The ''Jerry Maguire'' sweetheart seems too nice to play the caustic British screwball, says Liane Bonin

Renee Zellweger, Bridget Jones's Diary
Credit: Bridget Jones's Diary: Alex Bailey

Why Renee Zellweger isn’t perfect as ”Bridget”

When Renée Zellweger was cast as the hard drinking, chain smoking bundle of neuroses in the screen adaptation of ”Bridget Jones’s Diary,” fans of the novel promptly declared the decision, as the heroine would write, a v.v. bad one. The ”Jerry Maguire” star was too scrawny and too cheerfully American to fill Jones’ shoes, they argued. How could she capture Bridget’s snarky imperfections?

But it seems all those cranky critics softened up as soon as the actress packed on 20 odd pounds and Londoned up her lingo for the role. Even ”Bridget” author Helen Fielding gave Zellweger a thumbs up, and reviewers on both sides of the channel followed suit (EW’s Lisa Schwarzbaum declared that Zellweger is ”thoroughly charming and believably British in the role”).

And now my question is: What movie are these people watching? Don’t get me wrong — I like Zellweger, and the bone I have to pick with her has nothing to do with her weight or her accent. I’ll gladly admit that in the right role she positively shimmers with star quality. In ”Maguire,” that Moon Pie face and those squinched up eyes broke our hearts before a single line of dialogue was uttered. And even miscast as she is in ”Bridget,” she certainly deserves an A for effort. Her Londonese is convincing enough for these American ears, and when Jones gets her heart trod on over the course of the movie, Zellweger perfectly captures Bridget’s aching humiliation.

But let’s face it. Zellweger is just too cuddly to portray Jones’ rough edges. In the book, the character possesses a biting wit and a knack for self destruction (”Alcohol units 6, cigarettes 25, calories 3800,” kicks off a typical diary entry), but Zellweger can’t help but bring a Pollyanna pluck to even Jones’ darkest moments.
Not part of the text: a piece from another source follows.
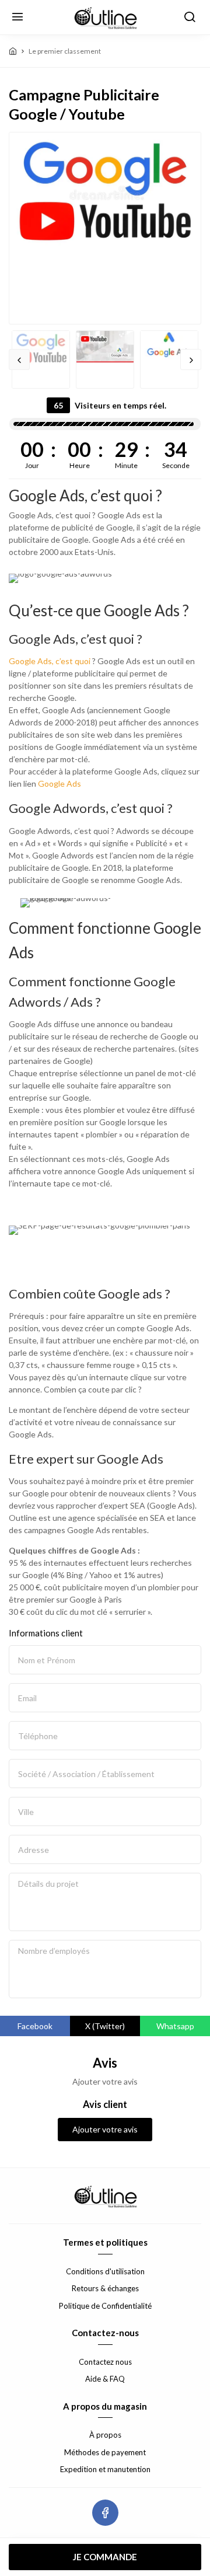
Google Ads (59, 783)
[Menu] (17, 17)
Whether she likes it or not, she exudes the kind of ”can do” spunk that Jones tries desperately (and fails hopelessly) to achieve in each page of her journal.

Take the opening of the film, in which Zellweger chugs a bottle of vodka (dressed in an adorable pajama set) and wallows in her lonely misery by crooning ”All By Myself.” The result should be funny and bittersweet, but the actress (who, with the exception of some sizable cleavage, seems to have gained the whole 20 pounds in that round little face of hers) merely looks like a 4 year old misbehaving after being sent to her room. Giving the actress a stringy, uncombed hairdo (a feeble attempt to externalize Bridget’s inner chaos) only succeeds in making Zellweger look like a wholesome child with extremely bad hygiene. And her stint as a ”wanton sex goddess” with a bad boy Hugh Grant is an even tougher sell. I’d sooner imagine Zellweger setting herself on fire than shagging with reckless abandon.

Maybe I wouldn’t be grumbling so much if there weren’t so many other actresses who have the Jonesian qualities Zellweger lacks. Kate Winslet, who seemed custom made to walk in Jones’ fumbling footsteps, reportedly turned the part down, but Rachel Weisz (”The Mummy”) and Minnie Driver are Brits who could have nailed the role in their sleep. And Fielding’s own suggestion that the filmmakers consider an unknown may have been the best idea yet. One has to wonder if the perfect Bridget was simply overlooked in the name of marquee value.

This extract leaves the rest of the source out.